— Problem set —
1) According to the speech on the economy, how many salaried jobs were lost during the lockdown?
2) List the four key engines of growth that the speech on the economy says are all faltering.
3) Pick up the speech on the economy after its final sentence and continue it.

** Opening Text segment block **

Now, the government and its supporters are behaving like ostriches. I do not know when they will get their collective heads out of the sand and recognise that there is a genuine big problem.
Having stated the problems of the economy and given the statistics about the state of the economy, I must also mention that the hardest hit are the employed people. Unemployment levels have reduced as the economy unlocks, but 18.9 million salaried jobs were lost during the lockdown. Now how are we going to give them jobs? Logo ki naukri yeh sarkar ne chhen liya. <Point of Order by Member not allowed by the Chair>
Sir, may I say about the economy, that the four key engines of growth, that is, domestic consumption, private investment, government expenditure and exports, are all faltering. Unemployment is at an all-time high. Kaushik Basu, a former chief economist of the World Bank, has said that investment has to go up for economic revival.
Sir, the question is, you may say that you have spoken about the failure of the economy and the present state of the economy, so what is your formula? I have no ready-made formula but it seems that there may be a demand-side intervention. Demand-side intervention means direct cash transfers and tax cuts, in order to leave more money in the hands of consumers so that domestic consumption increases. At the beginning of the lockdown, economists like Abhijeet Banerjee, the Nobel Laureate, had said that at least Rs 10,000 should be given in the hands of the migrant labourers.

** Closing Text segment block **
** Opening Data extract block **

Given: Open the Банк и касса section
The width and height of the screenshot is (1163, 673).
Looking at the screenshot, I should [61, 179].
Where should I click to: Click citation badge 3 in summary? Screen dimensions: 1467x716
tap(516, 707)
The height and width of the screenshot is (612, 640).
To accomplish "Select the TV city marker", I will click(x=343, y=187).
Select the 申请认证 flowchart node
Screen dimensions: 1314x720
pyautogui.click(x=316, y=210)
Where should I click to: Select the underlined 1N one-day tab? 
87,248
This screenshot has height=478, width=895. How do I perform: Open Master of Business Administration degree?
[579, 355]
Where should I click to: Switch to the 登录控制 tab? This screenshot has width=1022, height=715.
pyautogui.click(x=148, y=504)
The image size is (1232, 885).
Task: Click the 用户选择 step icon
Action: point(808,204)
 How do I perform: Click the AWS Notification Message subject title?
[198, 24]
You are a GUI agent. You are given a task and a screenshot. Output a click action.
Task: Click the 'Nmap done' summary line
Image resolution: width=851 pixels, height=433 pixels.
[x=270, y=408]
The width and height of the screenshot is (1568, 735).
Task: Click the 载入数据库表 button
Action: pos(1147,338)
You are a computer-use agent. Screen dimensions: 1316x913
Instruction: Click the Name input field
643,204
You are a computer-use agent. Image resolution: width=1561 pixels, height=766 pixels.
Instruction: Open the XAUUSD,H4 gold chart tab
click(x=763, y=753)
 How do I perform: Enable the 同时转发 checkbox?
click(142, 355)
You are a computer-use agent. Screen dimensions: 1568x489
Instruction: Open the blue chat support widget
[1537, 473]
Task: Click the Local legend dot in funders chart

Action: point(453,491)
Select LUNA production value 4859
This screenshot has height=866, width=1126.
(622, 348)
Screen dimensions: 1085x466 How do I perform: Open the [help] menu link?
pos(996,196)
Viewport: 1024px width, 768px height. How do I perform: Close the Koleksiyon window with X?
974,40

** Closing Data extract block **

— Answers given —
1) 18.9 million

2) Domestic consumption, private investment, government expenditure, and exports

3)
What is needed, as the demand-side economy says, is that the government should allocate more funds for income transfer to schemes like MGNREGA, speed up the transfer of revenues owed by the Centre to the State governments and increase spending on public infrastructure. Other proposals include the extension of the free foodgrain distribution project. So there are formulae available but the government is not realising their importance. The Finance Minister thought it fit, at this time of the COVID-19 pandemic, to sell off six airports. What have airports to do with fighting the coronavirus or the economic mess?
The government is selling off public sector companies. As correctly said it is selling off the family silver and on the other hand, not giving States their GST dues, to the tune of Rs 3 lakh crore. The Finance Minister says that the Centre has no money and therefore, the States must borrow. Is this a responsible statement?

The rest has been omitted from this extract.